Evaluation of the transport matrix method for simulation of ocean biogeochemical tracers
- 1GEOMAR Helmholtz-Zentrum für Ozeanforschung Kiel, Düsternbrooker Weg 20, 24105 Kiel, Germany
- 2Department of Earth Sciences, University of Oxford, South Parks Road, Oxford OX1 3AN, UK
Abstract. Conventional integration of Earth system and ocean models can accrue considerable computational expenses, particularly for marine biogeochemical applications.

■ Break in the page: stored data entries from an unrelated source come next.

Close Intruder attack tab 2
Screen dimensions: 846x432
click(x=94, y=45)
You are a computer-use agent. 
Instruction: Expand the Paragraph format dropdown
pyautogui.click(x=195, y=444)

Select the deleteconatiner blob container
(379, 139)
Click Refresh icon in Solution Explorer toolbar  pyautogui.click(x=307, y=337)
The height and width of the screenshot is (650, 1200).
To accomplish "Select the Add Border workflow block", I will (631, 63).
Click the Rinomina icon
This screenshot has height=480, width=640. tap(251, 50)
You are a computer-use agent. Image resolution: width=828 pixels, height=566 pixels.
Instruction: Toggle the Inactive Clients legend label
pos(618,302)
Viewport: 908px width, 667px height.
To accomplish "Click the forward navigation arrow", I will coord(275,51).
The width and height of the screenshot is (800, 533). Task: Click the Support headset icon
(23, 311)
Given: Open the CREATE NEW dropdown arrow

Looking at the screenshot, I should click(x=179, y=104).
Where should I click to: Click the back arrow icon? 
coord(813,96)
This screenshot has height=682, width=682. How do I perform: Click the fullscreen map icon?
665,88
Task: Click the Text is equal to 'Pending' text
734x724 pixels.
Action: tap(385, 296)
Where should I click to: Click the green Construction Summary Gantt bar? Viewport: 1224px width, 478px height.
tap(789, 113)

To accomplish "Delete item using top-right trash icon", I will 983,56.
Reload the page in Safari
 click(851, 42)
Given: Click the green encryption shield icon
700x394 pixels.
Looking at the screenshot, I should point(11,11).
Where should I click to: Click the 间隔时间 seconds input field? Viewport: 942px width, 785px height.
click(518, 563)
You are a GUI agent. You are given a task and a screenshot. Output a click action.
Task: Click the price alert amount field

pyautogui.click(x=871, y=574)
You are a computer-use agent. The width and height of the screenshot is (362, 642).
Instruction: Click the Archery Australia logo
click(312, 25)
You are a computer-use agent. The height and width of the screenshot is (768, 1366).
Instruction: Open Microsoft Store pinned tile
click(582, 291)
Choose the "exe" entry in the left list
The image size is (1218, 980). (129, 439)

Offline numerical schemes in which only the biogeochemical tracers are time stepped and transported using a pre-computed circulation field can substantially reduce the burden and are thus an attractive alternative. One such scheme is the
transport matrix method (TMM), which represents tracer transport as a sequence of sparse matrix–vector products that can be performed efficiently on distributed-memory computers. While the TMM has been used for a variety of geochemical and biogeochemical studies, to date the resulting solutions have not been comprehensively assessed against their
online counterparts. Here, we present a detailed comparison of the two. It is based on simulations of the state-of-the-art biogeochemical sub-model embedded within the widely used coarse-resolution University of Victoria Earth System Climate Model (UVic ESCM). The default, non-linear advection scheme was first replaced with a linear, third-order upwind-biased advection scheme to satisfy the linearity requirement of the TMM. Transport matrices were extracted from an equilibrium run of the physical model and subsequently used to integrate the biogeochemical model offline to equilibrium. The identical biogeochemical model was also run online. Our simulations show that offline integration introduces some bias to biogeochemical quantities through the omission of the polar filtering used in UVic ESCM and in the offline application of time-dependent forcing fields, with high latitudes showing the largest differences with respect to the online model. Differences in other regions and in the seasonality of nutrients and phytoplankton distributions are found to be relatively minor, giving confidence that the TMM is a reliable tool for offline integration of complex biogeochemical models. Moreover, while UVic ESCM is a serial code, the TMM can be run on a parallel machine with no change to the underlying biogeochemical code, thus providing orders of magnitude speed-up over the online model.